Zua menyentak tangan Egi. “Bisa nggak sih jangan pegang-pegang?!”
“Gue takut lo kenapa-napa, Zu.” Perasaan khawatirnya bertambah kala dahi perempuan itu terasa panas. Dari bibir yang pucat dan wajah yang terlihat lemas, sudah jelas Zua tengah sakit. “Ikut gue ke rumah sakit, oke? Jangan pentingin ego lo, kesehatan lo jauh lebih penting daripada itu.”
Saat sudah seperti ini ego dirinya tidak bisa diajak kompromi. “Aku bakal sehat kalau kamu pergi dari sini. Pergi dari kamar aku, Gi.
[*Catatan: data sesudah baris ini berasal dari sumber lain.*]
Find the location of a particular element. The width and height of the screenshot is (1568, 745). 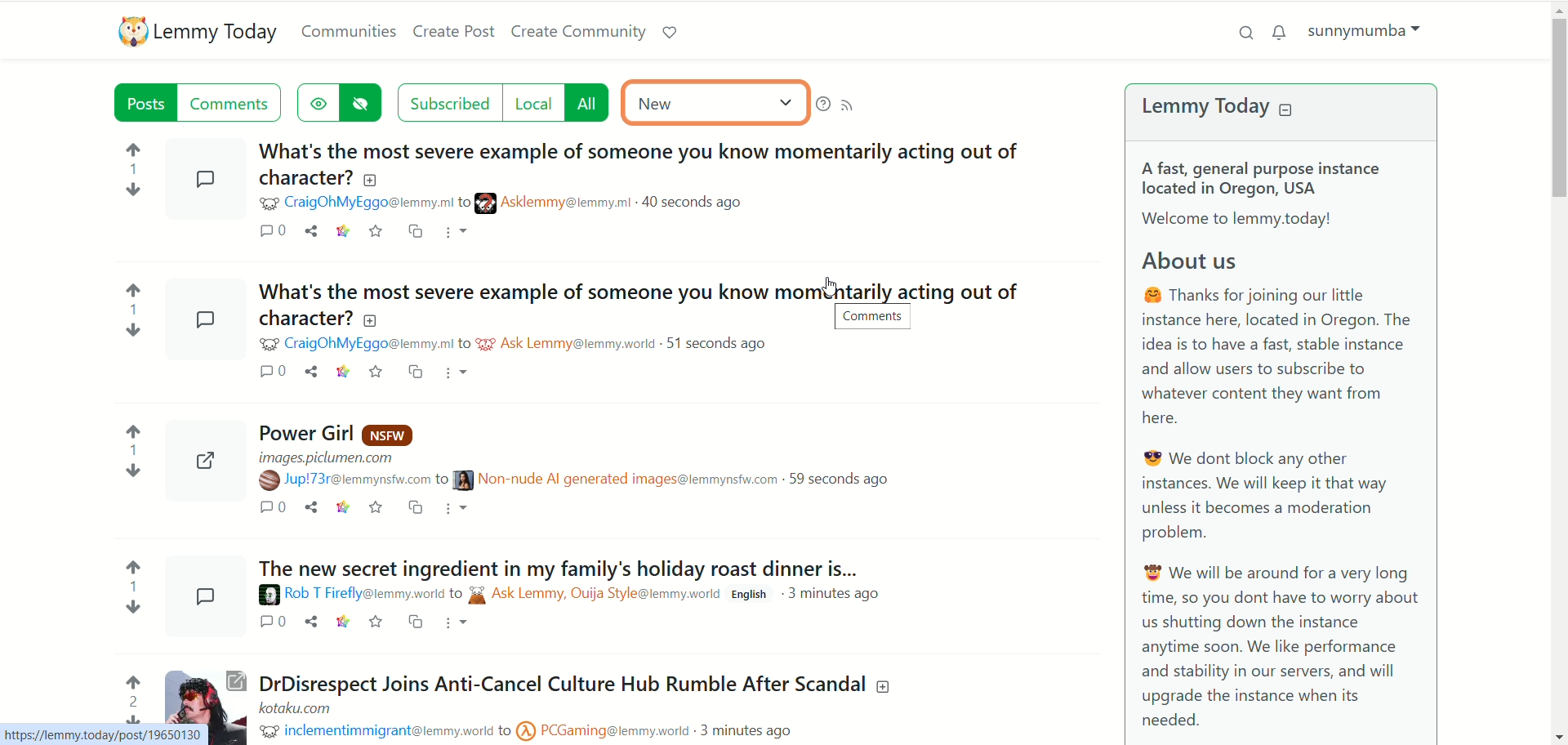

Pergi!” Gadis itu berteriak seraya menunjuk pintu kamar yang sudah terbuka lebar sejak kedatangan laki-laki itu.
“Gue udah bela-belain datang kesini dan lo malah ngusir gue?”
“Egi!”
“Lo lagi sakit, jangan marahan dulu!” Egi ikut emosi sebab Zua yang tidak mau menurut. Dia berjalan ke arah jendela kamar Zua yang terbuka dan menutup rapat, tidak membiarkan angin masuk. “Tiduran di kasur kalau lo nggak mau ke rumah sakit. Berhubung bunda lo nggak ada, gue yang bakal urus makanan sama obat lo.”
Tangan Zua terangkat, mengkode Egi agar tidak berbicara. “Jaga batasan, kamu cuman sahabat, bukan berarti kamu bebas bertingkah semau kamu di rumahku.”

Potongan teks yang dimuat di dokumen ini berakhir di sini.